Under almost any circumstances, the board of a company as badly troubled as Chipotle Mexican Grill Inc. (NYSE: CMG) would fire its chief executive officer. Yet founder, CEO and Chairman Steve Ells has kept his job. Lead director Neil Flanzraich and the balance of the board have done a disservice to the shareholders.
Chipotle released another round of bad earnings, and its shares suffered. After hours its stock dropped 9% to $292, near its 52-week low. Its stock already was down 49% in the past two years, before the new collapse.

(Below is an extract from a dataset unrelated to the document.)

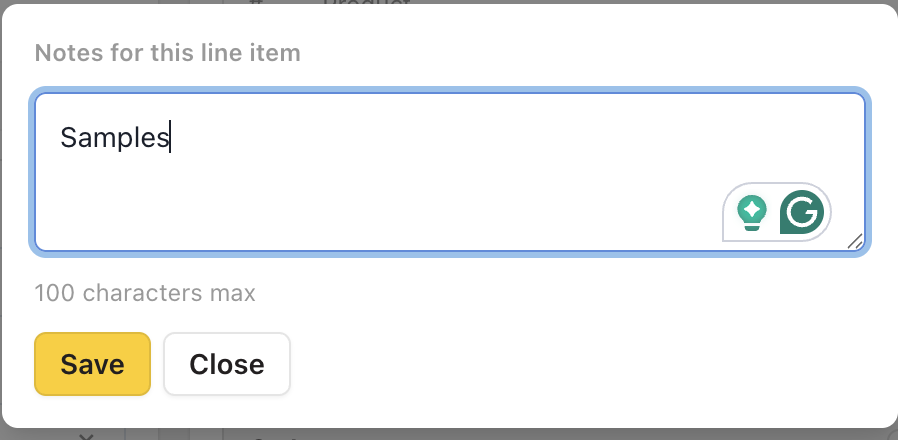Click the start of the Samples text
The height and width of the screenshot is (440, 898).
pos(61,137)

Chipotle announced third-quarter revenue of $1.13 billion, up from $1.04 billion in the same quarter a year ago. Net income was $19.6 million, compared to $7.8 million in the same comparable quarter. Margins were razor thin. Wall Street was shocked by poor guidance:
For the full year 2017, management expects:
- Comparable restaurant sales increases of about 6.5%
- New restaurant openings slightly below the low end of the previously-disclosed range of 195 to 210
- An estimated effective full year tax rate of approximately 39.1%
Ells has presided over a number of disasters. The company has had a series of food poisoning outbreaks, which include norovirus, salmonella and E. coli in 2015. Store traffic plunged. Another norovirus outbreak happened earlier this year. Chipotle announced that the “recent norovirus outbreak in Virginia was the result of lax sick policy enforcement by store managers.” Hardly a comfort to future customers.
Earlier this year, Chipotle suffered a data breach that affected as many as 2,200 stores in 27 states and may have caused the exposure of hundreds of thousands of transaction records.
The board’s actions are particularly surprising since Ells owns only 1.1% of the company’s shares. Therefore, he has no leverage to keep his job beyond his position as founder. And that is hardly enough for investors who have watched repeated train wrecks at Chipotle.